WASHINGTON — Airports will suffer from American Airlines' decision to lay off about 4,400 employees in the coming days because that action will "inevitably" lead to fewer flights and less revenue for the sector, Moody's Investors Service warned Monday.
American announced last week that it had sent layoff notices to 11,000 employees, though the airline said it intends to cut only about 40% of those notified. Federal law requires that notices be sent to any employee whose job might be eliminated.
Moody's said the move signals that American, which declared bankruptcy in November 2011, will "reduce its current system-wide flight offerings, which negatively affects the credit of U.S. airports."

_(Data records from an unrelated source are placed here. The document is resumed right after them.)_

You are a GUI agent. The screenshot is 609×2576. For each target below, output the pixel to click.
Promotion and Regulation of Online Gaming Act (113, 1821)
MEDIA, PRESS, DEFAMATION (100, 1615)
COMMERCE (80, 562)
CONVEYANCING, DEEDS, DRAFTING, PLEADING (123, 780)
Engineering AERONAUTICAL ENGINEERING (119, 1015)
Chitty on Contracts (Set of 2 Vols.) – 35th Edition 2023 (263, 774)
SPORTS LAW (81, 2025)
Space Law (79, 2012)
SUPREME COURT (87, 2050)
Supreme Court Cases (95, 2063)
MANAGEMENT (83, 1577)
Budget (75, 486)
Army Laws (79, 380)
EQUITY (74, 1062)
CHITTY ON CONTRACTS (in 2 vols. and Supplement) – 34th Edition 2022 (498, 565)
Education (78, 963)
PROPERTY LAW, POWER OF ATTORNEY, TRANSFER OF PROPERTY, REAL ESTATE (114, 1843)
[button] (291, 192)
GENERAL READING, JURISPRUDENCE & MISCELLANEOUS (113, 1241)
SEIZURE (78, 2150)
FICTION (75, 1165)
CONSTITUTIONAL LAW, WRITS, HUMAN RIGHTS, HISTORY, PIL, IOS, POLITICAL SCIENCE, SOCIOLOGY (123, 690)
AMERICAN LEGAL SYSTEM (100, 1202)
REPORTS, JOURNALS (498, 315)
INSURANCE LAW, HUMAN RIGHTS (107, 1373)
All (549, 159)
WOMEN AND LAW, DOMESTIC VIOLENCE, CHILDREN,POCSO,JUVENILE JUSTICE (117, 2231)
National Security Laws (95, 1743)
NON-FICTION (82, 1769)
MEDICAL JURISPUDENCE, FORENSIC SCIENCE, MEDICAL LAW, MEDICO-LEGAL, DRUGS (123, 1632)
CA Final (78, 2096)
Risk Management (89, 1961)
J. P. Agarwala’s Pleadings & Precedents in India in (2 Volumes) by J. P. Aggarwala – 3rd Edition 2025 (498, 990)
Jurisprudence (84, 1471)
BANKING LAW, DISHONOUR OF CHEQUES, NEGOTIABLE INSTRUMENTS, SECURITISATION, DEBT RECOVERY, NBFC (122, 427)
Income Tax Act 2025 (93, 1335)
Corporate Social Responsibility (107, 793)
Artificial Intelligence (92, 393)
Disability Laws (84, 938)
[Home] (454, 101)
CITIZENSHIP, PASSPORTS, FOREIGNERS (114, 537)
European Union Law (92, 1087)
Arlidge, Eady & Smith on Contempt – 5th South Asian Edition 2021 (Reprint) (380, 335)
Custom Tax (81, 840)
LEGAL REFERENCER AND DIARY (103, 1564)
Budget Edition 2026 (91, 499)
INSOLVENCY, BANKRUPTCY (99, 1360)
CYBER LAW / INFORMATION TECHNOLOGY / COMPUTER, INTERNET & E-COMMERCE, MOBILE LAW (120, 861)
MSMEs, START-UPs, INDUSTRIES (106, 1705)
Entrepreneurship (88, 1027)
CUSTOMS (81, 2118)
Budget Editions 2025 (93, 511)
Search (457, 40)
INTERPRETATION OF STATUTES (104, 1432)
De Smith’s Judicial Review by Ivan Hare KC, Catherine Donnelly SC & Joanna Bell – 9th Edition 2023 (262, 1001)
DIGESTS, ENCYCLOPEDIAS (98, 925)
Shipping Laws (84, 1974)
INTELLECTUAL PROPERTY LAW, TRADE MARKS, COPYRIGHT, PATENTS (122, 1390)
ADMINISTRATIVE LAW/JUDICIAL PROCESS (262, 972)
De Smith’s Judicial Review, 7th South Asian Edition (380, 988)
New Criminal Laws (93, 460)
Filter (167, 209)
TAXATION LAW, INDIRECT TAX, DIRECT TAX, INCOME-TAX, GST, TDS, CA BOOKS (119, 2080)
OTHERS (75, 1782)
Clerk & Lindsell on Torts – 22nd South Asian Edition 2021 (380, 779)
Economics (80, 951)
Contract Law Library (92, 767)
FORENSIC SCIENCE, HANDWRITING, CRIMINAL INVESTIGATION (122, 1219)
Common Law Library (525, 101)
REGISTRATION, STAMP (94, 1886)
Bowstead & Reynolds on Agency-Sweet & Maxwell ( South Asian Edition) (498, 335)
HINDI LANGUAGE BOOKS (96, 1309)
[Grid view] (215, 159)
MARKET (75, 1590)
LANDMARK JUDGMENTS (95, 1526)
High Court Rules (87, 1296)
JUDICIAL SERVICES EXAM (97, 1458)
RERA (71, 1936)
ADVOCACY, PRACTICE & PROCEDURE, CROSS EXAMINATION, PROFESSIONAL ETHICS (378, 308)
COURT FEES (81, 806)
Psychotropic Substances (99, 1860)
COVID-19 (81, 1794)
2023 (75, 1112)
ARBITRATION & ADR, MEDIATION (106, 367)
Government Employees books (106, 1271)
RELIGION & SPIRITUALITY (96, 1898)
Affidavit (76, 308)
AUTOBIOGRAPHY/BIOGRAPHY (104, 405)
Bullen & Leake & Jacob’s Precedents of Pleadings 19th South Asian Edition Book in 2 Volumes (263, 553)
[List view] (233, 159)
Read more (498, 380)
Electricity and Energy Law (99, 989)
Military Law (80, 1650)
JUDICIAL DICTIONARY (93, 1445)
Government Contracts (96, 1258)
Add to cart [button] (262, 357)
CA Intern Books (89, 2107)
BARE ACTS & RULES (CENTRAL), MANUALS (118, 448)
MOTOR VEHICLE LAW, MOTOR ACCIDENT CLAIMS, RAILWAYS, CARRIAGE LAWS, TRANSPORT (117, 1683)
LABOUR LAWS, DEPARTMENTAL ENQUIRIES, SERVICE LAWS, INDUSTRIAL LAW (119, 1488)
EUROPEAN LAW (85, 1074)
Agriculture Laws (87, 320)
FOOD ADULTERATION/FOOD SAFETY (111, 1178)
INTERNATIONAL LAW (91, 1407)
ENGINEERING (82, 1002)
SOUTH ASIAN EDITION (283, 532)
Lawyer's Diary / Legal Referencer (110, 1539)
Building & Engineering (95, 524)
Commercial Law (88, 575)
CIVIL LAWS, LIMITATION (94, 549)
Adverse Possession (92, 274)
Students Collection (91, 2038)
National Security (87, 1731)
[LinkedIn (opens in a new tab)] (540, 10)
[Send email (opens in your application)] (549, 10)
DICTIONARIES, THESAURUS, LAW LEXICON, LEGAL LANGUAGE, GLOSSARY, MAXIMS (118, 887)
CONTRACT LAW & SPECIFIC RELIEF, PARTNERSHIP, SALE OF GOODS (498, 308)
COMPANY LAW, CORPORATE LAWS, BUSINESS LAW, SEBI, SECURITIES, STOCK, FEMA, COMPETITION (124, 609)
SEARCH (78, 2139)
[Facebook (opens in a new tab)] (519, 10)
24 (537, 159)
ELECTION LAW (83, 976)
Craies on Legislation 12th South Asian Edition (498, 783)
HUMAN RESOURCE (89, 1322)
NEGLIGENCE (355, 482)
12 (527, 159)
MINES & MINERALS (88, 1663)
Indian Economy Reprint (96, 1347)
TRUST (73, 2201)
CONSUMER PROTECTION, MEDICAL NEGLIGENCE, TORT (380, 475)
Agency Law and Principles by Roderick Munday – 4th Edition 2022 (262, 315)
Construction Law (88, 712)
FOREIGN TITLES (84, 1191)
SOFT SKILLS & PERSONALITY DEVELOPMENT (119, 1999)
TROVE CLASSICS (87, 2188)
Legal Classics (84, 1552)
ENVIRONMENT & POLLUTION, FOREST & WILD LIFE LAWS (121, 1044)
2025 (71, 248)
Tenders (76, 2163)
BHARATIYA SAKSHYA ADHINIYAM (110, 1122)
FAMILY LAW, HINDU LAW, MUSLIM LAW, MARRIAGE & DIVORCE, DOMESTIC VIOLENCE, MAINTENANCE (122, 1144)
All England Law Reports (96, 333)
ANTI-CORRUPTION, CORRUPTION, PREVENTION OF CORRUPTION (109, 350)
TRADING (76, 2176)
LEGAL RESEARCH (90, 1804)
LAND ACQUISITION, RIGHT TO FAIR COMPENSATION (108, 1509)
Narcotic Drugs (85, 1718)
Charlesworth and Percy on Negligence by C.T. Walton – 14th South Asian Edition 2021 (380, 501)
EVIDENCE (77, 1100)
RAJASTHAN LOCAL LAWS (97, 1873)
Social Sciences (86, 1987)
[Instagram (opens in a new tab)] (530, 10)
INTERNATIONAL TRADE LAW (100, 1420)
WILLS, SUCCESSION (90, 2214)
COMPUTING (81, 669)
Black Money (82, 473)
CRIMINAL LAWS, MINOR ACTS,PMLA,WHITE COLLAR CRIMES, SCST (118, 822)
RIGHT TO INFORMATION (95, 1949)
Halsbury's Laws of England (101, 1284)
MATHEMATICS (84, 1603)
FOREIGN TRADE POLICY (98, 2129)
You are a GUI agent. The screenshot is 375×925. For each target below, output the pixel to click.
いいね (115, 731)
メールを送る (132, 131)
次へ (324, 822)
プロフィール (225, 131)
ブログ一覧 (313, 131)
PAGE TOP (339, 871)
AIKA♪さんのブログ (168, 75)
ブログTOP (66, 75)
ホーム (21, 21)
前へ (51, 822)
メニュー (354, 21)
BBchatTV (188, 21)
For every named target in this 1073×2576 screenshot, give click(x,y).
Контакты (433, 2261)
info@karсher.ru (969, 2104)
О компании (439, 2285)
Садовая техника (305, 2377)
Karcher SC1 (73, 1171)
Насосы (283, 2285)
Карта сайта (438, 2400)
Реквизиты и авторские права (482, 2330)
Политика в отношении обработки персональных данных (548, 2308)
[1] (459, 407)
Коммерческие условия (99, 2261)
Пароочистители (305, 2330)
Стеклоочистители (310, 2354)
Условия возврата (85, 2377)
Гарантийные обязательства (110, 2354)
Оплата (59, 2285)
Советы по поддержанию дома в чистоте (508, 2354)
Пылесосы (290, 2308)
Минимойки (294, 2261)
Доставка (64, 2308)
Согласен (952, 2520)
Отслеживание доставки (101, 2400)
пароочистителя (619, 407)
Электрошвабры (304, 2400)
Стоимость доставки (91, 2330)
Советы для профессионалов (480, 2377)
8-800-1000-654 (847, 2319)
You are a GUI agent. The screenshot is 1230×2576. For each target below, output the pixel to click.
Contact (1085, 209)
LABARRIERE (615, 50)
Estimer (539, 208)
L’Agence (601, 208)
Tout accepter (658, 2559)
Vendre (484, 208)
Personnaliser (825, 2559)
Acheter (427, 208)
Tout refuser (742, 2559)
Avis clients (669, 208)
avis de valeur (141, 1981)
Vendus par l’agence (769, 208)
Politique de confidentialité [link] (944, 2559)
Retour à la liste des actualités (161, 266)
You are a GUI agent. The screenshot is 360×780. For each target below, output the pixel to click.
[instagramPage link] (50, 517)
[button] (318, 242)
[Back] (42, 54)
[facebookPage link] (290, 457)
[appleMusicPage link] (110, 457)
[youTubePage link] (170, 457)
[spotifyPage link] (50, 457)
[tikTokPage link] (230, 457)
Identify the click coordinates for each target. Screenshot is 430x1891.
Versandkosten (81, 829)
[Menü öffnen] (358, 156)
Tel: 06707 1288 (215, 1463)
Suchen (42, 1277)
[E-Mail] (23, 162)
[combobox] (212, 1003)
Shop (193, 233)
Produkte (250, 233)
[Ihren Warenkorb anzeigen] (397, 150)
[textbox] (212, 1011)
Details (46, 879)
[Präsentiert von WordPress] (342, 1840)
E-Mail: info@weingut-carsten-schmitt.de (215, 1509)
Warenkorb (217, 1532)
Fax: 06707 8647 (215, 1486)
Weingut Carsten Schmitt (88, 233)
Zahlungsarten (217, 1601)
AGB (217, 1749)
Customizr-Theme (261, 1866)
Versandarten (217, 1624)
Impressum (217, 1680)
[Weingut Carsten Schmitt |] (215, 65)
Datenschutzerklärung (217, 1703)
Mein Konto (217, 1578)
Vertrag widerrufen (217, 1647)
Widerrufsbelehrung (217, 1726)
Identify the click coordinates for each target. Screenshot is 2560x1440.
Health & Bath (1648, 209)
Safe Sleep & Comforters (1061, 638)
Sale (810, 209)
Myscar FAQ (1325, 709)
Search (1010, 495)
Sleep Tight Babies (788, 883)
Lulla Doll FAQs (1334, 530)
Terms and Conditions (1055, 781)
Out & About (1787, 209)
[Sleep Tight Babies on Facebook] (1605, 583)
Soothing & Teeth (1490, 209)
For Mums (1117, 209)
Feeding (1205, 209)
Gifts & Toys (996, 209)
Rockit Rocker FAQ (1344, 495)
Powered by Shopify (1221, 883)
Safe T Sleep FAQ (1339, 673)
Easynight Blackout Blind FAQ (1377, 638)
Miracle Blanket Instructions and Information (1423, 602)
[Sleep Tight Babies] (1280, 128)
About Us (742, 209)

The bulk of the layoff notices went to employees at American Airline's hub airports. About 3,000 employees at A1-rated Dallas-Fort Worth International received layoff notices, 1,200 employees at A2-rated Miami International, 1,100 at New York-area facilities, and 900 at A2-rated Chicago O'Hare. About 3,000 layoff notices also were sent to employees at American Airlines' maintenance base in Tulsa, Okla., Moody's said.
The rating agency, which has had airports on negative outlook since August 2008, has already seen American Airline's passenger volume drop a bit since it declared chapter 11, and the airline has already taken steps to reduce service.
"Through July, American Airlines carried 2.2% fewer passengers than over the same period in 2011," Moody's reported. "Since entering bankruptcy, the carrier has trimmed flight offerings at some airports, closed its American Eagle brand regional carrier operations in Los Angeles International Airport, and agreed to outsource some of its regional flying to SkyWest."
Overall, Moody's said, air carriers have seen total passenger volume drop 5% between 2007 and 2011.
The likelihood of reduced service from one of the airline industry's largest carriers comes as another blow to an airport sector already anxious about the possibility of a crushing impact from federal sequestration cuts. Airport revenues are heavily tied to passenger and freight volume, especially the passenger facilities charges that airports use to secure tax-exempt financing.
With the Federal Aviation Administration facing some $377 million in potential operations cuts in fiscal 2013 alone, airports are already concerned that flight volume might have to go down to compensate for a shortage of available security and air traffic control personnel.
Moody's said it expects further reductions in American's service, especially if the beleaguered airline merges with U.S. Airways. The two carriers have been in merger discussions since at least August. If the deal does go through, Moody's cautioned, that service will be consolidated and some "redundant" routes flown by both airlines will be canceled.